- [Collected data entries]:

◆ ◆ ◆ ◆

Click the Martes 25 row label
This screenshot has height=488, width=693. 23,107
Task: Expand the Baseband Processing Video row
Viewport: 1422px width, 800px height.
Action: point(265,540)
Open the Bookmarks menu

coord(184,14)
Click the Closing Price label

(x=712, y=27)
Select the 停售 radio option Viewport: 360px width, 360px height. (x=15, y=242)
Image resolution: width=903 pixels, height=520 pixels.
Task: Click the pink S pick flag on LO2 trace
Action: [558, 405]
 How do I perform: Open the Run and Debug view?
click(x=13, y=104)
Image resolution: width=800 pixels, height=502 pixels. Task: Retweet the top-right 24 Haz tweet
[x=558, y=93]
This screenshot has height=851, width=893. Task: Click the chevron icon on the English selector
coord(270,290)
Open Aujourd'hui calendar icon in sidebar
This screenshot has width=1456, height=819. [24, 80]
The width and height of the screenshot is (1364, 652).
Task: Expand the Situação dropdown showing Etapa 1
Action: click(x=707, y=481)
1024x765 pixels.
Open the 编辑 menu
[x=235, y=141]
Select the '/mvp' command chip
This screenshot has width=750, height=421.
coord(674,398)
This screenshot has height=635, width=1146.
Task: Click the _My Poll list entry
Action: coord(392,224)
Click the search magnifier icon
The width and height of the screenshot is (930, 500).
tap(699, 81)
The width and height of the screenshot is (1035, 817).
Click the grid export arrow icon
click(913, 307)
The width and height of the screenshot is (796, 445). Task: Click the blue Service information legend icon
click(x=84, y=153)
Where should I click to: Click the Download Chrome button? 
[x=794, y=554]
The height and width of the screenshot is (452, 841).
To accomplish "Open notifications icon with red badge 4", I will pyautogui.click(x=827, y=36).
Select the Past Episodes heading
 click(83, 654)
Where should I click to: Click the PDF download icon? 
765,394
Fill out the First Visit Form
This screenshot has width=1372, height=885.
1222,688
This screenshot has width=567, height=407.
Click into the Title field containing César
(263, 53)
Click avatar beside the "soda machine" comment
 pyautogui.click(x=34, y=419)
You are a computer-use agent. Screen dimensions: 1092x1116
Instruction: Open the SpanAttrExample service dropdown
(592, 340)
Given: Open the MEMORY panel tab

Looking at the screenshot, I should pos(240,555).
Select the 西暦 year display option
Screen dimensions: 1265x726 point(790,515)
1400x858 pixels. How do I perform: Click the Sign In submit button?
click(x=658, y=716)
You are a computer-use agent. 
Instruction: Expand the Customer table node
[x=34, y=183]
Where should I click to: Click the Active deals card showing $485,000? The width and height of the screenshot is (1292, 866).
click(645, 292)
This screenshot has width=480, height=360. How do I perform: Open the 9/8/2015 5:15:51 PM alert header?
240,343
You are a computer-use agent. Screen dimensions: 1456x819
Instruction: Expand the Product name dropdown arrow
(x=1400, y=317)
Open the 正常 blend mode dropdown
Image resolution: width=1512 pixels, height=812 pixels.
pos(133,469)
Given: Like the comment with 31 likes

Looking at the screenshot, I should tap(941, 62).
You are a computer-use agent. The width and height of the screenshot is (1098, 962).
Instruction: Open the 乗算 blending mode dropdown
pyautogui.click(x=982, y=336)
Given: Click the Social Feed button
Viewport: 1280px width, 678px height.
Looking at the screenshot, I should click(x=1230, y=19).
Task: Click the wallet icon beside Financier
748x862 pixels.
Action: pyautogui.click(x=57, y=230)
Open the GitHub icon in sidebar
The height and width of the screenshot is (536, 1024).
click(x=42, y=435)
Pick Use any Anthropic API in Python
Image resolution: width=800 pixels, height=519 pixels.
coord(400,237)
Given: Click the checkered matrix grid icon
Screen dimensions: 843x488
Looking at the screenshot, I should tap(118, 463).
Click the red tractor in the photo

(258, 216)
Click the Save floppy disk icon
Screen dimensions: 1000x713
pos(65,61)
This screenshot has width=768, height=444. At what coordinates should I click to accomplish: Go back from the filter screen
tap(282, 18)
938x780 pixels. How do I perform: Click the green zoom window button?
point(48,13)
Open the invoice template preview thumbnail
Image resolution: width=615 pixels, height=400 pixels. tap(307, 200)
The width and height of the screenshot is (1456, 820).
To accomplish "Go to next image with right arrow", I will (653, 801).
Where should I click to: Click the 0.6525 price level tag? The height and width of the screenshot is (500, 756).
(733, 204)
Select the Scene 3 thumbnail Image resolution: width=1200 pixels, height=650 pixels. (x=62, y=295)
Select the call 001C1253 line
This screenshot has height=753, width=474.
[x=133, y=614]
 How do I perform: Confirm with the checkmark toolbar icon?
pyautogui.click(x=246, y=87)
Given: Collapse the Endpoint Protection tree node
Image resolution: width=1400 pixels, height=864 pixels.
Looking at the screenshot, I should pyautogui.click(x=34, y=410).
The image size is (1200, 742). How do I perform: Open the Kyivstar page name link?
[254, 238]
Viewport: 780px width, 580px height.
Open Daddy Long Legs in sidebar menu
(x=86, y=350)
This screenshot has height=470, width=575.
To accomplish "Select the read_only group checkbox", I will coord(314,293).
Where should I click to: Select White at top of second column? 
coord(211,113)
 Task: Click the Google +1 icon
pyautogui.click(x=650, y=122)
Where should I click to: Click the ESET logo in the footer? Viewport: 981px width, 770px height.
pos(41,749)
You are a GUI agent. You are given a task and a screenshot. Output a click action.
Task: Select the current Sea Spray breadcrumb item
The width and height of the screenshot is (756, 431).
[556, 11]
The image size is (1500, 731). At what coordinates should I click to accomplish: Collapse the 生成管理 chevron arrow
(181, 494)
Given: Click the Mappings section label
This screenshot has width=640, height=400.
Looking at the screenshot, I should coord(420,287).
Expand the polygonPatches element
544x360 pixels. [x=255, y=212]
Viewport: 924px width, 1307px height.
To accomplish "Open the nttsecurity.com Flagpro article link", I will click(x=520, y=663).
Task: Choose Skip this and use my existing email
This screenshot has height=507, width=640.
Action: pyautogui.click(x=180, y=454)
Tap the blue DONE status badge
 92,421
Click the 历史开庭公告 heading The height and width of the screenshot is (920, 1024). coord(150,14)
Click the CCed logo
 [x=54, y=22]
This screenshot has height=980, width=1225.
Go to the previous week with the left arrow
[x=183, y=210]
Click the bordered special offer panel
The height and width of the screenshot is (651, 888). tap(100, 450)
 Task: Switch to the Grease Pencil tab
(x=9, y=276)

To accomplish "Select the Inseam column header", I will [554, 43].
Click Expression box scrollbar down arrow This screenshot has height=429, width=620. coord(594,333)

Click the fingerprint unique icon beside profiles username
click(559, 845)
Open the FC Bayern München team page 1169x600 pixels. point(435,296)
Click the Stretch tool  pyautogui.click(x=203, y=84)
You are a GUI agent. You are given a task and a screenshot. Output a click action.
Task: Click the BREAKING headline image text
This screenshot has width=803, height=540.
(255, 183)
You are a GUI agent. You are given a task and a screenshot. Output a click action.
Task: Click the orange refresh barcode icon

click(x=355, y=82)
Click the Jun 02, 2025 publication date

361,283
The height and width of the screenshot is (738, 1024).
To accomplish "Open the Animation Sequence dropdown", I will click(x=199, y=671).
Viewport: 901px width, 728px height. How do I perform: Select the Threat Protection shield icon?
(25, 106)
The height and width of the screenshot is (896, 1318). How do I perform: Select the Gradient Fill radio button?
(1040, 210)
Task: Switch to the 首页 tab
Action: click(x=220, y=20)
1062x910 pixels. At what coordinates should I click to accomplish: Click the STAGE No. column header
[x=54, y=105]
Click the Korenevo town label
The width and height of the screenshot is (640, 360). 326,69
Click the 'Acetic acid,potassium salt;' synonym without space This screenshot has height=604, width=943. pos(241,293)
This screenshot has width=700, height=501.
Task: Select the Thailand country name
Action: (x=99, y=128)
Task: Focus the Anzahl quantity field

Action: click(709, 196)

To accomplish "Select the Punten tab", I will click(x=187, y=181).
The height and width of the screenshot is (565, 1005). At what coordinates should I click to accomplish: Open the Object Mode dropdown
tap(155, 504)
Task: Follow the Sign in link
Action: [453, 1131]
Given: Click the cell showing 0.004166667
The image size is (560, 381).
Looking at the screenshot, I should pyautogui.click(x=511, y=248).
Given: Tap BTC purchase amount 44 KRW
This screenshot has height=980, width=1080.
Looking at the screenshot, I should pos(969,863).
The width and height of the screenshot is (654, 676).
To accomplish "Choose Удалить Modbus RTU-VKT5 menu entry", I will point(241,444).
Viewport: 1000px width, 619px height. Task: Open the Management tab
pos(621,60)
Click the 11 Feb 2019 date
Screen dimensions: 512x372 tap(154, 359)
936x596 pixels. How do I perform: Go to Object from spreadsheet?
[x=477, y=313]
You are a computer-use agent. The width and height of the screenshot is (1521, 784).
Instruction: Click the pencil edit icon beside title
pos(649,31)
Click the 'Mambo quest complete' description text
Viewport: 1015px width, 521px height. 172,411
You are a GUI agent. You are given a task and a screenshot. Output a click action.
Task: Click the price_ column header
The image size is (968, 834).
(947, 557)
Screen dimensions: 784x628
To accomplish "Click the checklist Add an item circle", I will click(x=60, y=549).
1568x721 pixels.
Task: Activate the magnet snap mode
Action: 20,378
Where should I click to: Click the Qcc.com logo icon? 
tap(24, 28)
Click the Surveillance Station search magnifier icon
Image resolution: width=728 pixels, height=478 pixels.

◆ ◆ ◆ ◆

- [Problem requirements]:
Extract all lines of the records above that include "computer".

- [Solution for this task]:
You are a computer-use agent. Screen dimensions: 1092x1116
You are a computer-use agent. 
You are a computer-use agent. Screen dimensions: 1456x819
You are a computer-use agent. The width and height of the screenshot is (1098, 962).
You are a computer-use agent. The width and height of the screenshot is (1521, 784).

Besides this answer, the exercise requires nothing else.